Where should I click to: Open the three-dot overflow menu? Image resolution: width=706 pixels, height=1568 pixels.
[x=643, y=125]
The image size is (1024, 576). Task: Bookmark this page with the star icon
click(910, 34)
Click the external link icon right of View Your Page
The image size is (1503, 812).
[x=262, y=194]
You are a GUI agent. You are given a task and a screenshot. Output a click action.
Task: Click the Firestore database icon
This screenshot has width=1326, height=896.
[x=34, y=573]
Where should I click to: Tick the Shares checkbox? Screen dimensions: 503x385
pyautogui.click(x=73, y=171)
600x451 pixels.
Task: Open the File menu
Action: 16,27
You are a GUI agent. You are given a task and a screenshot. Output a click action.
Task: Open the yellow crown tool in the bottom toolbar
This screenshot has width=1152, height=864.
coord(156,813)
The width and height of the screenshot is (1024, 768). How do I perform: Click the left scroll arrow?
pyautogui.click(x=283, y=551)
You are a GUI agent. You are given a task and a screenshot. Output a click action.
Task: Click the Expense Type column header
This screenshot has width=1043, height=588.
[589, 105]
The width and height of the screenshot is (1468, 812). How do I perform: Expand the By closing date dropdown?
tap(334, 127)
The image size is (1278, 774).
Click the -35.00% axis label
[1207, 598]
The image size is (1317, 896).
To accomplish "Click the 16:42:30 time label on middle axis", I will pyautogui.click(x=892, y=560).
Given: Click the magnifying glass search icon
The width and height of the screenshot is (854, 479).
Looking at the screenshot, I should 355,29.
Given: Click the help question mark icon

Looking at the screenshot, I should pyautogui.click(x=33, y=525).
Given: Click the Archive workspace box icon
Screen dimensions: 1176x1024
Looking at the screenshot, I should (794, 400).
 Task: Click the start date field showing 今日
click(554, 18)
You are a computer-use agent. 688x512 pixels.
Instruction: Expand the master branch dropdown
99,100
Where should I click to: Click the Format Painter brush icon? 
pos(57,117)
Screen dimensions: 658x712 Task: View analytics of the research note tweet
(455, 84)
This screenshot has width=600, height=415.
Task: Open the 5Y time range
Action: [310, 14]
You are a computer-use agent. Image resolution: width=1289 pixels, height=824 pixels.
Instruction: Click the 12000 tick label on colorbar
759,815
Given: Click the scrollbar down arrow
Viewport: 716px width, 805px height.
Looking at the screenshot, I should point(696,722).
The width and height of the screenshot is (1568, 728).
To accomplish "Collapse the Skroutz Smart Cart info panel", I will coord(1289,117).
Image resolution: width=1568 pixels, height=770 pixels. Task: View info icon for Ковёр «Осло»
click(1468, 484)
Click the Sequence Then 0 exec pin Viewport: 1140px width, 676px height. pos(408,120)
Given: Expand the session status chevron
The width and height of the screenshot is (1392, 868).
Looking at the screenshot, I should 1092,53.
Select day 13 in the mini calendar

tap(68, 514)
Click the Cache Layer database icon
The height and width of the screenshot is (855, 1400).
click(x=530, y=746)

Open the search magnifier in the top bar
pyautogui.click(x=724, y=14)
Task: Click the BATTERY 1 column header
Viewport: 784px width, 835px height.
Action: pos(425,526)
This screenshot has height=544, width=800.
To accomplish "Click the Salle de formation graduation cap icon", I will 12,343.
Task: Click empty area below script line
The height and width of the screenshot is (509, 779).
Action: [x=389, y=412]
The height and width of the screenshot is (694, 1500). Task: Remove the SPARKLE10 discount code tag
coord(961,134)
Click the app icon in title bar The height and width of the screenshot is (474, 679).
※
● ASSIGNMENT
From the line holding "Viewport: 716px width, 805px height." to the last line of the data above, copy every line exactly and include nothing more.

● SOLUTION TO THIS PROBLEM
Viewport: 716px width, 805px height.
Looking at the screenshot, I should point(696,722).
The width and height of the screenshot is (1568, 728).
To accomplish "Collapse the Skroutz Smart Cart info panel", I will coord(1289,117).
Image resolution: width=1568 pixels, height=770 pixels. Task: View info icon for Ковёр «Осло»
click(1468, 484)
Click the Sequence Then 0 exec pin Viewport: 1140px width, 676px height. pos(408,120)
Given: Expand the session status chevron
The width and height of the screenshot is (1392, 868).
Looking at the screenshot, I should 1092,53.
Select day 13 in the mini calendar

tap(68, 514)
Click the Cache Layer database icon
The height and width of the screenshot is (855, 1400).
click(x=530, y=746)

Open the search magnifier in the top bar
pyautogui.click(x=724, y=14)
Task: Click the BATTERY 1 column header
Viewport: 784px width, 835px height.
Action: pos(425,526)
This screenshot has height=544, width=800.
To accomplish "Click the Salle de formation graduation cap icon", I will 12,343.
Task: Click empty area below script line
The height and width of the screenshot is (509, 779).
Action: [x=389, y=412]
The height and width of the screenshot is (694, 1500). Task: Remove the SPARKLE10 discount code tag
coord(961,134)
Click the app icon in title bar The height and width of the screenshot is (474, 679).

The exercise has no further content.